I wanted to say something about time spent on ChatRoulette as, almost more than anything else, a mirror-experience: as hundreds and hundreds of strangers faces (penises) flicker past the top screen in your window, your own mug staring back at you from the bottom screen is the constant visual; you can observe your own prejudices at play, as your base impulse to skip or stay plays out before your conscience has time to catch up; you can measure you own sensitivity to rejection or shock, your prudishness, your vanity (chatting with black screens when you’re completely visible is surely vanity?), and even your erotic predilections as you maybe linger before one of the many, many furious masturbators. (The thought that, at any one moment, there are thousands upon thousands of guys online masturbating before an anonymous mass-audience is, in itself, a remarkable fact.)

But ChatRoulette isn’t only about flesh and vanity. I had heaps of conversations with people from France, Turkey, China, the US and the UK, including a half-hour chat with three slouchy art-kids who lived probably twenty minutes walk from my house.

Tonight, my friend and I were debating the longevity of the site, whether its appeal would endure beyond the huge novelty of the initial experience.
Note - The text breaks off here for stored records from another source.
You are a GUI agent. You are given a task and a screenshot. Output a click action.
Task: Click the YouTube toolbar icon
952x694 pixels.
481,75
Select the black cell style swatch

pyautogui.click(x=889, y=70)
I said — and this was one of my first impressions — that I thought it could become a space for something like a post-religious confessional experience. For, surely, at those sombre, dark-night-of-the-soul moments, there would be something cathartic, something grounding, but also complimentary to existential crises, about opening up a window to gaze upon the entire world in all its boring, banal, fleshy, erotic, lonely, sneering, but also nice-and-fine, smiley-and-plain, immensity?

However, the MAIN REASON I decided to pull my finger out and post this tonight was because it occurred to me that, with all of the wild smut and ‘danger’ inherent in ChatRoulette’s anarchic format, it will probably be one of the sites that disappears under the proposed (it’s still only proposed, right?) Australian Internet Filter Censorship Legislation. The plan is to block any sites with material that would be Refused Classification by Australian censors in other media, like film, video and television — stuff like violent porn and child pornography — with the intention to protect children from stumbling upon inappropriate content. (The strong arguments against the legislation say that, firstly, it simply won’t work because people trade illegal material in very private, coded ways, and will continue to do so; and, secondly, it’s ludicrous to make the whole Internet child-safe — under this logic, shouldn’t you also get rid of legal ‘Adult’s Only’ content?).

Considering people using ChatRoulette will behave according to their own impulses, under the Australian government’s logic the mere potential for ‘RC-rated’ behaviour would make the site a risk, n’est-ce pas?

Opposition to this legislation isn’t about ignoring-thereby-trivialising horrid stuff like child pornography, or callously exposing kids to disturbing stuff they shouldn’t see; but it is police work, private/institutional net-nannying and attentive parenting that needs to look after that. It is a dangerous and terribly fucked-up precedent for the government to impose such sweeping moral decisions on its people. (ed note: I get that all laws in a democracy basically are a moral consensus/majority, but this is too big, too far-reaching, people don’t know enough about it and won’t be told which sites are banned, and Hill-dog would never go down this path.)

P.s. Did you know Australia was the only country in the world to ban Larry Clark’s Ken Park? Police came to shut down the one attempted cinema screening (which was put on by one of the nation’s most respected, stalwart film critics Margaret Pomeranz); my friend owned an import dvd copy from the US, which meant he was breaking the law.